- _DOCUMENT EXTRACT_:
Farming and agriculture were successful in these regions because of their location, topography, and climate. These regions used farming and agriculture to their advantage and produced a large number of crops to trade for metal, engineering parts, and minerals, which also continues today.
The urban and metropolitan regions of Italy include the cities of Rome, Milan, Naples, and Venice. These cities were known for hosting sites for commerce and trade. Milan was considered the economic center of Italy. With its geographical position in northern Italy, Milan was perfectly positioned to be the center of Italy’s trade market, acting as the location for both imports and exports between Italy and Europe.
Culture of Italy
The Italian culture has deep historical roots embedded in culinary, the arts, architecture, and religion. Some of the most famous architectural landmarks of the world are located in Italy, such as the Leaning Tower of Pisa, the Roman Colosseum, and the Vatican. Within the Vatican is the Sistine Chapel, painted by Michelangelo, which has become one of the most iconic paintings in history.

- _SHORT TASK 1_: Restate the passage on Italy's regions and culture word for word, in its entirety.
- _SHORT TASK 2_: Quote these lines from the records exactly, and nothing else: begin at the line that has "will (1044, 179)." and stop after the line that has "click(x=1118, y=109)".

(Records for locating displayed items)
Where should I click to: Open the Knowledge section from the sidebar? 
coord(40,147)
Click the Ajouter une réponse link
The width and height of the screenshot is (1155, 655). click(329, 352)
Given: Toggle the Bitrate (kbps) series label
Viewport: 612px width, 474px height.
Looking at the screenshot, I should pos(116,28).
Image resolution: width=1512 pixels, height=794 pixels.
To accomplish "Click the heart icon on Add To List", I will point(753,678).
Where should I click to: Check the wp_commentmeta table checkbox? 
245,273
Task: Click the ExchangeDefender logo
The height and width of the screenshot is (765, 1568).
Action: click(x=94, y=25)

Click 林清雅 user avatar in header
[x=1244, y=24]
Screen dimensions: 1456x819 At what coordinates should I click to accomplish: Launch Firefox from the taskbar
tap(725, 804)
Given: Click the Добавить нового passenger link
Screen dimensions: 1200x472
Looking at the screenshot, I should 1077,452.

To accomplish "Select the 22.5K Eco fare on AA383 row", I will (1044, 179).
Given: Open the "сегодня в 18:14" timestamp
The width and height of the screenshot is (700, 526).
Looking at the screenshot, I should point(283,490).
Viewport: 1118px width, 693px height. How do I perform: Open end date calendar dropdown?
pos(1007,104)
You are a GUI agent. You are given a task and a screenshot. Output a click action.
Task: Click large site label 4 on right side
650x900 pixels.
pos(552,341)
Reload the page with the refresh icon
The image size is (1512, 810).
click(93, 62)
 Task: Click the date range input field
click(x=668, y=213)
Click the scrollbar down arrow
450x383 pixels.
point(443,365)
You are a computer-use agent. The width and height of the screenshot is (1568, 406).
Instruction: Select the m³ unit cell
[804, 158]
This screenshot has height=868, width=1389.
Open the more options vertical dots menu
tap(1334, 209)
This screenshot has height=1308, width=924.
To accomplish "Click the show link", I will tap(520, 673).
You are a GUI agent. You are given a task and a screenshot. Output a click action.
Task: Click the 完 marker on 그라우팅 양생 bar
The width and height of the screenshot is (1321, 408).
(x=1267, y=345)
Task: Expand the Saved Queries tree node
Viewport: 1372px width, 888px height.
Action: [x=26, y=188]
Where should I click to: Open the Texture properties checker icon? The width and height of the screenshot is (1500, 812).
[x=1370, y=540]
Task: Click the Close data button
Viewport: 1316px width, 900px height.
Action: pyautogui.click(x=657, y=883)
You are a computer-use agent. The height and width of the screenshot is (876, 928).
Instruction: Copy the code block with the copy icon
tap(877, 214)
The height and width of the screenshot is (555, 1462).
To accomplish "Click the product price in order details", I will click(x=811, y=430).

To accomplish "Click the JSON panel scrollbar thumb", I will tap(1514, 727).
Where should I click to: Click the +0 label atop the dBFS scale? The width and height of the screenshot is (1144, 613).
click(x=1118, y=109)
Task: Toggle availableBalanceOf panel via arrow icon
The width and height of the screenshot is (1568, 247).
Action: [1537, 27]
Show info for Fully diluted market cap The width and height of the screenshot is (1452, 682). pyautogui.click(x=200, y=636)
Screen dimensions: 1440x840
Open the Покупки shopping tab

- _ANSWER 1_:
Farming and agriculture were successful in these regions because of their location, topography, and climate. These regions used farming and agriculture to their advantage and produced a large number of crops to trade for metal, engineering parts, and minerals, which also continues today.
The urban and metropolitan regions of Italy include the cities of Rome, Milan, Naples, and Venice. These cities were known for hosting sites for commerce and trade. Milan was considered the economic center of Italy. With its geographical position in northern Italy, Milan was perfectly positioned to be the center of Italy’s trade market, acting as the location for both imports and exports between Italy and Europe.
Culture of Italy
The Italian culture has deep historical roots embedded in culinary, the arts, architecture, and religion. Some of the most famous architectural landmarks of the world are located in Italy, such as the Leaning Tower of Pisa, the Roman Colosseum, and the Vatican. Within the Vatican is the Sistine Chapel, painted by Michelangelo, which has become one of the most iconic paintings in history.

- _ANSWER 2_:
To accomplish "Select the 22.5K Eco fare on AA383 row", I will (1044, 179).
Given: Open the "сегодня в 18:14" timestamp
The width and height of the screenshot is (700, 526).
Looking at the screenshot, I should point(283,490).
Viewport: 1118px width, 693px height. How do I perform: Open end date calendar dropdown?
pos(1007,104)
You are a GUI agent. You are given a task and a screenshot. Output a click action.
Task: Click large site label 4 on right side
650x900 pixels.
pos(552,341)
Reload the page with the refresh icon
The image size is (1512, 810).
click(93, 62)
 Task: Click the date range input field
click(x=668, y=213)
Click the scrollbar down arrow
450x383 pixels.
point(443,365)
You are a computer-use agent. The width and height of the screenshot is (1568, 406).
Instruction: Select the m³ unit cell
[804, 158]
This screenshot has height=868, width=1389.
Open the more options vertical dots menu
tap(1334, 209)
This screenshot has height=1308, width=924.
To accomplish "Click the show link", I will tap(520, 673).
You are a GUI agent. You are given a task and a screenshot. Output a click action.
Task: Click the 完 marker on 그라우팅 양생 bar
The width and height of the screenshot is (1321, 408).
(x=1267, y=345)
Task: Expand the Saved Queries tree node
Viewport: 1372px width, 888px height.
Action: [x=26, y=188]
Where should I click to: Open the Texture properties checker icon? The width and height of the screenshot is (1500, 812).
[x=1370, y=540]
Task: Click the Close data button
Viewport: 1316px width, 900px height.
Action: pyautogui.click(x=657, y=883)
You are a computer-use agent. The height and width of the screenshot is (876, 928).
Instruction: Copy the code block with the copy icon
tap(877, 214)
The height and width of the screenshot is (555, 1462).
To accomplish "Click the product price in order details", I will click(x=811, y=430).

To accomplish "Click the JSON panel scrollbar thumb", I will tap(1514, 727).
Where should I click to: Click the +0 label atop the dBFS scale? The width and height of the screenshot is (1144, 613).
click(x=1118, y=109)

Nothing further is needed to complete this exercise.